Le colonel Charlot arriva avec son prisonnier à cinq heures de l'après-midi à Strasbourg. En attendant que les ordres supérieurs eussent décidé de la destination qu'on donnerait au prince et qu'on lui eût préparé une chambre a la citadelle, il reçut le duc d'Enghien dans son propre logement. Le duc profitant d'un moment où il était seul avec son hôte lui insinua quelques mots propres à lui inspirer la pensée de favoriser son évasion. Charlot feignit de ne pas comprendre et ferma l'oreille et le cœur aux prières du prince. Un instant après, une voiture de place s'arrêta à la porte et conduisit le duc à la citadelle.

Caulaincourt et Ordener, l'un et l'autre de retour aussi a Strasbourg, donnèrent avis au ministre de la guerre et des affaires étrangères des circonstances et du succès de leurs deux opérations. Caulaincourt, aussitôt qu'il fut informé de l'arrestation du duc d'Enghien, adressa au grand-duc de Bade la demande tardive d'extradition que M. de Talleyrand lui avait remise, afin que la violation du territoire de ce prince parût seulement un effet de la précipitation et non une préméditation d'hostilité et de mépris pour l'Allemagne.

Exercices |
1 - Condensez le paragraphe du texte source qui commence par « Caulaincourt et Ordener » en conservant ses faits essentiels.
2 - Reproduisez mot pour mot le passage du texte source qui commence à "Le colonel Charlot" et se termine à "à la citadelle.".

Données enregistrées |
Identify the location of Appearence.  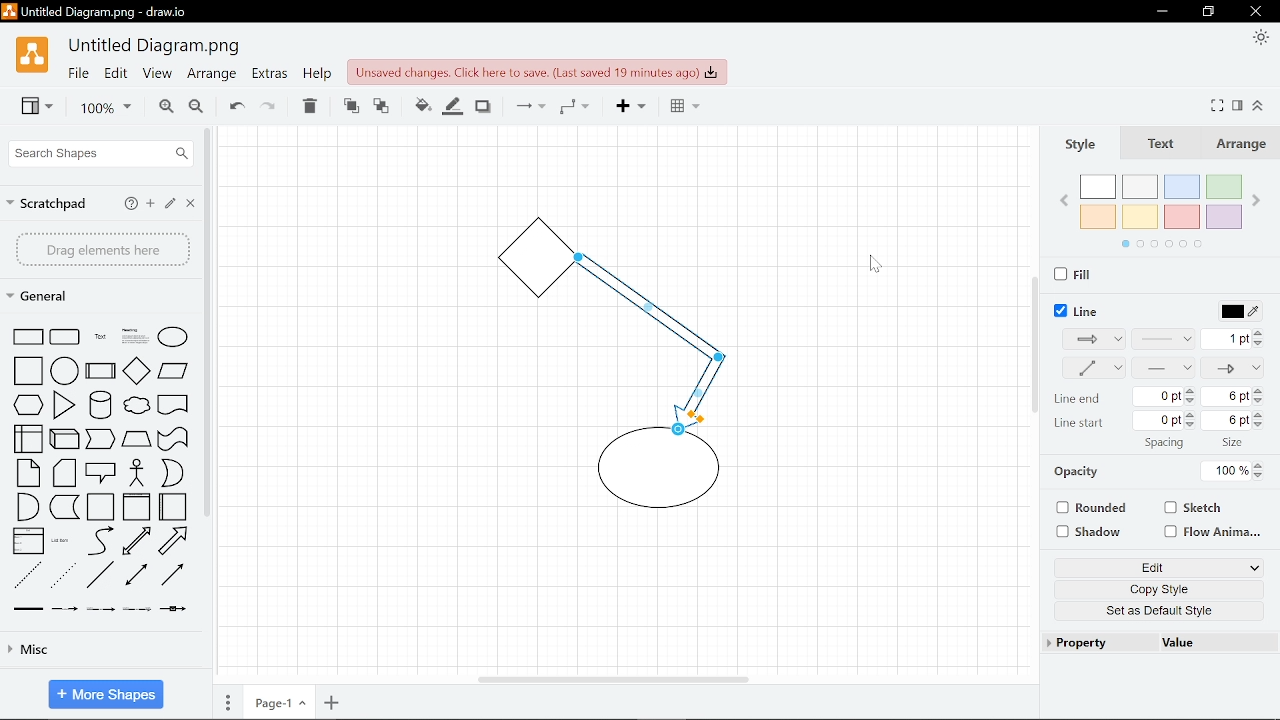
(1258, 39).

Corrigés |
1 - De retour à Strasbourg, Caulaincourt et Ordener informèrent le ministre de la guerre et des affaires étrangères du déroulement et du succès de leurs deux opérations. Dès l'arrestation du duc d'Enghien, Caulaincourt adressa au grand-duc de Bade la demande tardive d'extradition remise par M. de Talleyrand. Il voulait ainsi que la violation du territoire du grand-duc passe pour un effet de la précipitation, et non pour une hostilité préméditée ou un mépris envers l'Allemagne.

2 -
Le colonel Charlot arriva avec son prisonnier à cinq heures de l'après-midi à Strasbourg. En attendant que les ordres supérieurs eussent décidé de la destination qu'on donnerait au prince et qu'on lui eût préparé une chambre a la citadelle, il reçut le duc d'Enghien dans son propre logement. Le duc profitant d'un moment où il était seul avec son hôte lui insinua quelques mots propres à lui inspirer la pensée de favoriser son évasion. Charlot feignit de ne pas comprendre et ferma l'oreille et le cœur aux prières du prince. Un instant après, une voiture de place s'arrêta à la porte et conduisit le duc à la citadelle.